Linda Gross of the Los Angeles Times gave a partially favorable review, writing that "for the most part, the film...is an enjoyable yarn". Marylynn Uricchio echoed the same assessment in The Pittsburgh Post-Gazette. In The New York Times, Janet Maslin praised the Wyoming scenery.

Heston said shortly after the film's release:
The film that you saw was not the film that we conceived or shot. We compromised. My son's script was much darker. It emphasized the sort of autumnal recognition that they earned as trappers. I confess that I miss that aspect bitterly. My son found it difficult to swallow. He poured everything into the script and he resented the changes. But all artists compromise. Every one of my films could have been better. Every one of them. My son learned that the people who put up the money control the film. When we saw the final cut, he was heartbroken.... I could have walked out. I could have put everything on the line but I don't like to do that. It was the director's (Richard Lang) first feature and I don't like to throw my weight around. But maybe I should have.

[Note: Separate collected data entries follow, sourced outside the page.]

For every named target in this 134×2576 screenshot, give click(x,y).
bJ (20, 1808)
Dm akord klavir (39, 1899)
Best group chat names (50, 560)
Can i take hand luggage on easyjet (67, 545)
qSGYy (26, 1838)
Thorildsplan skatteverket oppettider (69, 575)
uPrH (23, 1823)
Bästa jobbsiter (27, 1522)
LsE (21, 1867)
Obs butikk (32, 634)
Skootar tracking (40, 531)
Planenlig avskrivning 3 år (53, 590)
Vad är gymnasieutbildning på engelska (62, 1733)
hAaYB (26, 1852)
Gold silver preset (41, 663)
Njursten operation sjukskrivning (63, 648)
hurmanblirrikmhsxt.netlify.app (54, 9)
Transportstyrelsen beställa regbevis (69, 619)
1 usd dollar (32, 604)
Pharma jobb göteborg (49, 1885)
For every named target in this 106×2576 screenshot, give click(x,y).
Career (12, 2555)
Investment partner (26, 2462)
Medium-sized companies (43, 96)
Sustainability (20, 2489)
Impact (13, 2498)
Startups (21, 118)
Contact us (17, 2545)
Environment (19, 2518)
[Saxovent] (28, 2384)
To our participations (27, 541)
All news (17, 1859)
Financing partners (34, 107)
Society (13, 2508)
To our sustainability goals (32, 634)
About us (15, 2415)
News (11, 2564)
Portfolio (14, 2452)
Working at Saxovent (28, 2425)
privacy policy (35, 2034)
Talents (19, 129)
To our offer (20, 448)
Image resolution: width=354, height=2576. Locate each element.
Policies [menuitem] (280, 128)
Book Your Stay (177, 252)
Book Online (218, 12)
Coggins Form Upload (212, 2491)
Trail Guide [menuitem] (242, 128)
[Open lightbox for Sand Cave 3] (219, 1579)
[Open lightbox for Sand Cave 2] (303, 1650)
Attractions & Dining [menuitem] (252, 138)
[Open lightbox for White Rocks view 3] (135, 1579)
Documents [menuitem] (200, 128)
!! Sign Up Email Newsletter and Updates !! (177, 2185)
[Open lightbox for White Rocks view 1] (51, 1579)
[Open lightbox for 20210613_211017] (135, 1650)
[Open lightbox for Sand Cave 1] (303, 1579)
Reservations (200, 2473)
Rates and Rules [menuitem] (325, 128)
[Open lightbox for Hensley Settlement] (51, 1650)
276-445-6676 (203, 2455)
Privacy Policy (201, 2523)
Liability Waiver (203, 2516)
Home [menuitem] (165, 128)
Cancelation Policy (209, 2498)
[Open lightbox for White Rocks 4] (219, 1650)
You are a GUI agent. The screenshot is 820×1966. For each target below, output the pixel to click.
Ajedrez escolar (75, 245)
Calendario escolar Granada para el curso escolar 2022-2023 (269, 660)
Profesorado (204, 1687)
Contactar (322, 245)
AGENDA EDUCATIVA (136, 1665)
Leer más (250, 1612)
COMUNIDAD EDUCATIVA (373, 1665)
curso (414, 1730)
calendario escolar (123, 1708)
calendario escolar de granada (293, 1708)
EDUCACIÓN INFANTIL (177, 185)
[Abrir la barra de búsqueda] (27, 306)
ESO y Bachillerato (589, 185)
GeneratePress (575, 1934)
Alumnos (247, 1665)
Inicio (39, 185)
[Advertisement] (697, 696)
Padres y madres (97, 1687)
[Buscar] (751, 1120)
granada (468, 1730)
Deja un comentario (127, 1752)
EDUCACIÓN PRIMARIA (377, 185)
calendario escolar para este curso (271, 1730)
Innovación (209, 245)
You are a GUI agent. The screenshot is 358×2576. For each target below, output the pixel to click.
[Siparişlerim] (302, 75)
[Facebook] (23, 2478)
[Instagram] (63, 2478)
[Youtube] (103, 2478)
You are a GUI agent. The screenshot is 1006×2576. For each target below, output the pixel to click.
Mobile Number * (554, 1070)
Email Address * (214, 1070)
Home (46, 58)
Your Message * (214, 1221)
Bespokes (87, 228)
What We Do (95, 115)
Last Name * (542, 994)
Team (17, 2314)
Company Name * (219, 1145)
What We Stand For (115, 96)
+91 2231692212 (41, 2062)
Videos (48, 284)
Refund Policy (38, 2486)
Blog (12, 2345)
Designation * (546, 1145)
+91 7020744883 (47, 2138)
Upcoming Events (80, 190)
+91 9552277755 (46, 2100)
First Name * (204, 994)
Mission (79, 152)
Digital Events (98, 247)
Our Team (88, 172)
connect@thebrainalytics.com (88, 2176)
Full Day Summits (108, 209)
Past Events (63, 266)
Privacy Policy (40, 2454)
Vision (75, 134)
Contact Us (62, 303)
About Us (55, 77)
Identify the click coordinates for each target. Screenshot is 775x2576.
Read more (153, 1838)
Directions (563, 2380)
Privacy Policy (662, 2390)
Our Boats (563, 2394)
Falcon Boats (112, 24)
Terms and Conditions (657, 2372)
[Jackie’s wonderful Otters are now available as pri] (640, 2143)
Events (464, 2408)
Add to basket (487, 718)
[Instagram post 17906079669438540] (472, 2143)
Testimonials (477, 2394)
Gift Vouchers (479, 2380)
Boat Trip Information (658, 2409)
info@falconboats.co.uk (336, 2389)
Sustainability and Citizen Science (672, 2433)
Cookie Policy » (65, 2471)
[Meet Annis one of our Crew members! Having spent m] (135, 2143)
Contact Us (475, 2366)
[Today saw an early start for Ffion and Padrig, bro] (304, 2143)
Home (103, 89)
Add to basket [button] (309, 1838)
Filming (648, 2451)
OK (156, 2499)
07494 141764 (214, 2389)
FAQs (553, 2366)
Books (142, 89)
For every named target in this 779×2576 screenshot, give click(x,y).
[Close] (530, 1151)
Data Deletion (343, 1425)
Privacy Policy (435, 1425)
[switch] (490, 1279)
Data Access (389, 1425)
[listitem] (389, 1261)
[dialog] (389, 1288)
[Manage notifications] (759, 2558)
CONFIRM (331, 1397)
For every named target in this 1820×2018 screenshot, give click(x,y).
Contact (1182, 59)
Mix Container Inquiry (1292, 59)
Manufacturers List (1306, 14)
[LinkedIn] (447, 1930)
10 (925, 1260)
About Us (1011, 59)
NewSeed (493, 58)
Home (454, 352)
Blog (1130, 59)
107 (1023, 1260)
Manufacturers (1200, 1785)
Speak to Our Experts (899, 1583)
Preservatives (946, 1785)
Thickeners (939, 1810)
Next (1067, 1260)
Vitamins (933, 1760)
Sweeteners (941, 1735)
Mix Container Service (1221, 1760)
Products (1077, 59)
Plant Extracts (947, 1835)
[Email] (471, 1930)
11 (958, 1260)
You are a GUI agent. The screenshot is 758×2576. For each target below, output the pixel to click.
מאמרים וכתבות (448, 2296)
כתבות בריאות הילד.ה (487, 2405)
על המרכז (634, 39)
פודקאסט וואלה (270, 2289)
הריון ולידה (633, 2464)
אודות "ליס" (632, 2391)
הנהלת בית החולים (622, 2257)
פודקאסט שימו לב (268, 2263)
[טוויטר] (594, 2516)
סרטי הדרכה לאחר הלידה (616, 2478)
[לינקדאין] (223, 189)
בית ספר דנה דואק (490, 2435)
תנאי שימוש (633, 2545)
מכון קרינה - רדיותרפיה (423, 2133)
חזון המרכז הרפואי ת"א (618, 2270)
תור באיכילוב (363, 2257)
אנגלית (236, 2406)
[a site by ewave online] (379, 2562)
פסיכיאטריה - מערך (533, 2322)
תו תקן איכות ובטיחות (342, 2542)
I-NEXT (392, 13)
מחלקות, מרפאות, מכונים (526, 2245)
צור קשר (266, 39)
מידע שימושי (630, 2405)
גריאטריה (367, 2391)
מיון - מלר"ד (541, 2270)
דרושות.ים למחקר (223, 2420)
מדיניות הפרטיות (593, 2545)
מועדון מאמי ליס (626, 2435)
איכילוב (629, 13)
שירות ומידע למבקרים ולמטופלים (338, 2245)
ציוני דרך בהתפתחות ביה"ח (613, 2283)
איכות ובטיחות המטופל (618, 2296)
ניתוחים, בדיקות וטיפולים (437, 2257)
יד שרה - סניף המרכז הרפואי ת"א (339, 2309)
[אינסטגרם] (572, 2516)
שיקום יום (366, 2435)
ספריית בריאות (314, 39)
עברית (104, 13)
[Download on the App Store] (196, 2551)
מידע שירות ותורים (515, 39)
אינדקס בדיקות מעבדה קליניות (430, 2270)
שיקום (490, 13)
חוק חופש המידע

Maybe I made a mistake.
In his 1995 memoir, Heston wrote that while he approved of the change of title, he disliked the print advertising and felt the editing "was pretty much slash-and-burn... a shocking violation of assurances Ransohoff had given me. It was my first and to this day the most outrageous encounter in this town with that kind of behavior. Mountain Men remains a bitter memory of what could've been a fine film."